Der Kanzler machte die Bankensteuer erfolgreich zum Thema. Das ist ein Teil des Jobs. Aber seine Obama-Vorlage birgt Risiken.
Was der Kanzler kann, das kann er. Ein Talent kann man Werner Faymann jedenfalls nicht absprechen: jenes, im Kampf um mediale Präsenz Regie zu führen. Jetzt war ihm wieder ein Erfolg vergönnt. In Kürze lädt Faymann zum Bankengipfel. Auf der Agenda steht die Bankensteuer nach Obamas Vorbild. Die Strategie ist offenkundig. Banken, allen voran deren Manager, liegen in der Beliebtheitsskala eher abgeschlagen. Das Budget dürstet nach neuen Einnahmen. Und dank Faymanns Finesse war sein Bankensteuervorstoß Dauerthema der innenpolitischen Debatten.
Damit hat Faymann aber nur einen Teil seines Jobs erledigt. Stellt man das Obama-Modell auf den Prüfstand, so ist eine Nachahmung zumindest gewagt. Denn dass dem US-Präsidenten angesichts von Millionenboni für Banker der Kragen geplatzt war, ist einzusehen. Die US-Banken hatten die Krise zunächst losgetreten, danach vom Staat 700 Milliarden Dollar angenommen gerne, aber nicht dankend. Sie leisteten keine Zinszahlungen, trugen das Geld dafür aber umgehend erneut in die Finanzkasinos. Obama will zu Recht einen Teil ihres Gewinns abschöpfen. Das ist der erste Haken beim Vergleich mit Obamas Projekt, denn unsere Banken, schuldlos an der internationalen Krise, zahlen einen Anteil vom staatlichen Hilfspaket zurück. Im Vorjahr 300 Millionen Euro, schätzt Banken-Obmann und RZB-Chef Walter Rothensteiner. Das Obama-Vorbild taumelt auch, weil US-Banken Investbanken, heimische Banken aber Kommerzbanken sind. Warum macht das den Vergleich riskant? US-Banken verdienen zu 80 Prozent am Kapitalmarkt, unsere Banken hauptsächlich über Kreditgeschäfte. Die Folge: Eine Bankensteuer würde bei uns Kredite verteuern und so den Motor der Konjunktur erneut ins Stottern bringen.

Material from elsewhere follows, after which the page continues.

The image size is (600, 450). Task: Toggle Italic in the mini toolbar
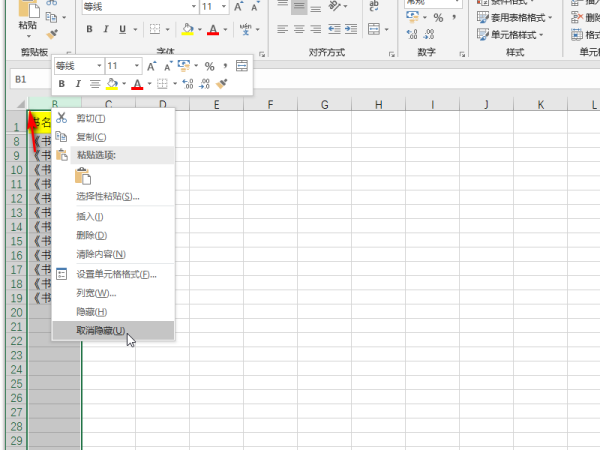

Jetzt kann man sich wie die RZB staatlichen Budgetnöten verschließen und ohne Alternativvorschlag gegen die Steuer trommeln. Oder sich wie die Erste Bank mit Ideen einbringen, die das Kreditgeschäft schonen und Spekulanten treffen sollen. Denn die Bankensteuer kommt, so oder so. Faymann steht als Sieger längst fest. Und vielleicht hat er ja sogar das Trumpf-Ass im Ärmel, also ein unangreifbares intelligentes Konzept zur Umsetzung?